[Text]:
....

Park in Wrocław, Poland

Szczytnicki Park in Wrocław, Poland is located to the east of Grunwald Square and the old Oder river, and covers approximately 10 square kilometres of land. The park, besides offering many sightseeing attractions, also has many dendrological rarities.

==History==
The land which now constitutes the park was first mentioned in writing in 1204, when duke Henry the Bearded donated the village Stitnic to the monastery of St. Vincent, where shields were produced for the duke's forces. The village was also inhabited by fishermen and farmers. In 1318, the monks sold the village to the city council, becoming the first estate outside the city walls, called Szczytniki. In German, the village was called Scheitnig.

The forest in Szczytniki was already popular among the German inhabitants of Breslau in the 18th century. In 1783, Frederick Louis, Prince of Hohenlohe-Ingelfingen bought the terrain and established one of the first parks on the European continent in the English style. However, the park was ruined by French soldiers in an 1806 siege of the city during the Napoleonic Wars.

The park hosts a Japanese Garden, prepared for the World's Fair of 1913, restored by a Japanese foundation, partially destroyed by the 1997 flood and reconstructed. There is also a wooden church from the turn of the 17th century, originally in Stare Koźle.

....

[Given material]:
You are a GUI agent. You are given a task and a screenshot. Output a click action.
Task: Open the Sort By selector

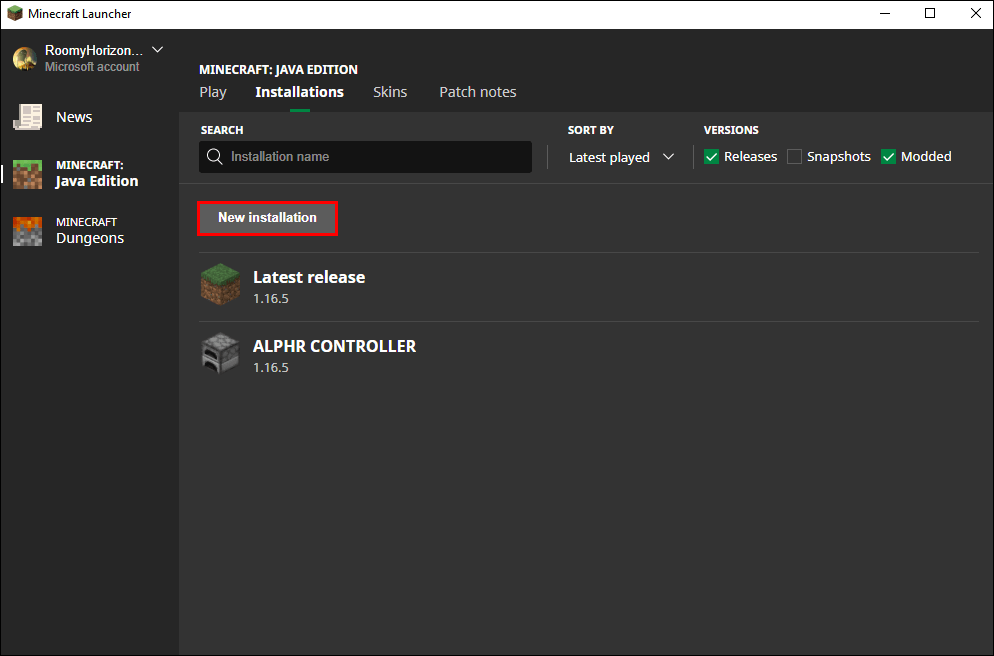point(620,156)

....

[Your tasks]:
**1.** Answer these questions from the Szczytnicki Park text:
(a) In what year did Henry the Bearded donate the village Stitnic?
(b) Who bought the terrain in 1783?
(c) For what event was the Japanese Garden prepared?
**2.** Could you transcribe the Szczytnicki Park text, everything from "Szczytnicki Park in" down to "many dendrological rarities."?
**3.** Does each statement agree with the Szczytnicki Park text? Answer yes or no for each, quoting the words that decide it.
(a) The park covers about 10 square kilometres.
(b) The monks sold the village to the city council in 1418.
(c) The wooden church originally stood in Stare Koźle.

[Task results]:
**1.**
(a) 1204
(b) Frederick Louis, Prince of Hohenlohe-Ingelfingen
(c) The World's Fair of 1913

**2.**
Szczytnicki Park in Wrocław, Poland is located to the east of Grunwald Square and the old Oder river, and covers approximately 10 square kilometres of land. The park, besides offering many sightseeing attractions, also has many dendrological rarities.

**3.**
(a) Yes: "covers approximately 10 square kilometres of land"
(b) No: "In 1318, the monks sold the village to the city council"
(c) Yes: "a wooden church from the turn of the 17th century, originally in Stare Koźle"